**Action item**
Using the records below, write out again exactly the lines that begin at the line containing "Image resolution: width=585" and end at the line containing "Task: Switch to the Acquéreurs tab", and no other lines.

(Stored records)
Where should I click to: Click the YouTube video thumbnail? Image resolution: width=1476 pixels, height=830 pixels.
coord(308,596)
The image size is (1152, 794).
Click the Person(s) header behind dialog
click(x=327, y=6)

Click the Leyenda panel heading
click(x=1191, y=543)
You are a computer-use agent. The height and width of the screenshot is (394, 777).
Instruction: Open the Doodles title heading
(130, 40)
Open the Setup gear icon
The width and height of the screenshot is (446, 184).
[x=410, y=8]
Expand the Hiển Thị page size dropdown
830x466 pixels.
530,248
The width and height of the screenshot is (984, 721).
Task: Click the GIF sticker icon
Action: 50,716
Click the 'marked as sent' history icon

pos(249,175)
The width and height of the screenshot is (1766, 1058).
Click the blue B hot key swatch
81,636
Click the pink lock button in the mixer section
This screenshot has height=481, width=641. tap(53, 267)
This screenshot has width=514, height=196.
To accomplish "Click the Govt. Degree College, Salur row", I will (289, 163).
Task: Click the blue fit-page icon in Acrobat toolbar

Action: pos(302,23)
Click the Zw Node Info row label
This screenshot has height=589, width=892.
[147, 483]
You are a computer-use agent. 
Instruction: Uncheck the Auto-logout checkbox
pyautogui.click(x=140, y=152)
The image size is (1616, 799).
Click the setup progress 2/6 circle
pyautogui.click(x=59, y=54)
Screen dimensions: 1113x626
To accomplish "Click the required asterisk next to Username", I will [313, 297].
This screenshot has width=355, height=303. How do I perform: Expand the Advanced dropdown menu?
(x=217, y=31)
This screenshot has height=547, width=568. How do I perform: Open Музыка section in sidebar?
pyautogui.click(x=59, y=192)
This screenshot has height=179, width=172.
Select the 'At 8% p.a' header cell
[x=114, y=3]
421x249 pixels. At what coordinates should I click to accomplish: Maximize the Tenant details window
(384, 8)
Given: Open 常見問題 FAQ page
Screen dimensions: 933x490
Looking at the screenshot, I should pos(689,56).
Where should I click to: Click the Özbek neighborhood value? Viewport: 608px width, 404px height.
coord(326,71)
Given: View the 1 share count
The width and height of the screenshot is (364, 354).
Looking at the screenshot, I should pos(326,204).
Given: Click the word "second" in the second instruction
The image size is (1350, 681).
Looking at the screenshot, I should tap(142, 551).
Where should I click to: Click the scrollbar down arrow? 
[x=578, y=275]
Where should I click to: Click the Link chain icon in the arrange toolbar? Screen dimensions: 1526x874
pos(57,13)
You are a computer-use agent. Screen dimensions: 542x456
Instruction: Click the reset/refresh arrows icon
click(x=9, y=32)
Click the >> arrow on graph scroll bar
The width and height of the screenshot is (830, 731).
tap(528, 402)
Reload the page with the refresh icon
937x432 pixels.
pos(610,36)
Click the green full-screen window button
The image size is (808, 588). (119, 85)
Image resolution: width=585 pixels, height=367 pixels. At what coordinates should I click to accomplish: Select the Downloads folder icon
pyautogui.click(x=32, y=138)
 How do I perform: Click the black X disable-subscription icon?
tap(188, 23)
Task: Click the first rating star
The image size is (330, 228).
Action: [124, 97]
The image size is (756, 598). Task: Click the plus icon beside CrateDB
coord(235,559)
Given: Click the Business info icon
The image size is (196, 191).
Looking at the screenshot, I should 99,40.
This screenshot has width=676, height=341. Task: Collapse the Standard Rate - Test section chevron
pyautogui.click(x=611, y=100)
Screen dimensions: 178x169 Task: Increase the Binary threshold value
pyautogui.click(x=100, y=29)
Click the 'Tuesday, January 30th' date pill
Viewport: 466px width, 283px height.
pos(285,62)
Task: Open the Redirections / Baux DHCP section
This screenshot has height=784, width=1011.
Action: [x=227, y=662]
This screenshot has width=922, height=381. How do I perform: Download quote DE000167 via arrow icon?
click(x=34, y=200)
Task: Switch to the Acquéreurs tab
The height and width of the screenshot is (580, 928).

**Solution for this problem**
Image resolution: width=585 pixels, height=367 pixels. At what coordinates should I click to accomplish: Select the Downloads folder icon
pyautogui.click(x=32, y=138)
 How do I perform: Click the black X disable-subscription icon?
tap(188, 23)
Task: Click the first rating star
The image size is (330, 228).
Action: [124, 97]
The image size is (756, 598). Task: Click the plus icon beside CrateDB
coord(235,559)
Given: Click the Business info icon
The image size is (196, 191).
Looking at the screenshot, I should 99,40.
This screenshot has width=676, height=341. Task: Collapse the Standard Rate - Test section chevron
pyautogui.click(x=611, y=100)
Screen dimensions: 178x169 Task: Increase the Binary threshold value
pyautogui.click(x=100, y=29)
Click the 'Tuesday, January 30th' date pill
Viewport: 466px width, 283px height.
pos(285,62)
Task: Open the Redirections / Baux DHCP section
This screenshot has height=784, width=1011.
Action: [x=227, y=662]
This screenshot has width=922, height=381. How do I perform: Download quote DE000167 via arrow icon?
click(x=34, y=200)
Task: Switch to the Acquéreurs tab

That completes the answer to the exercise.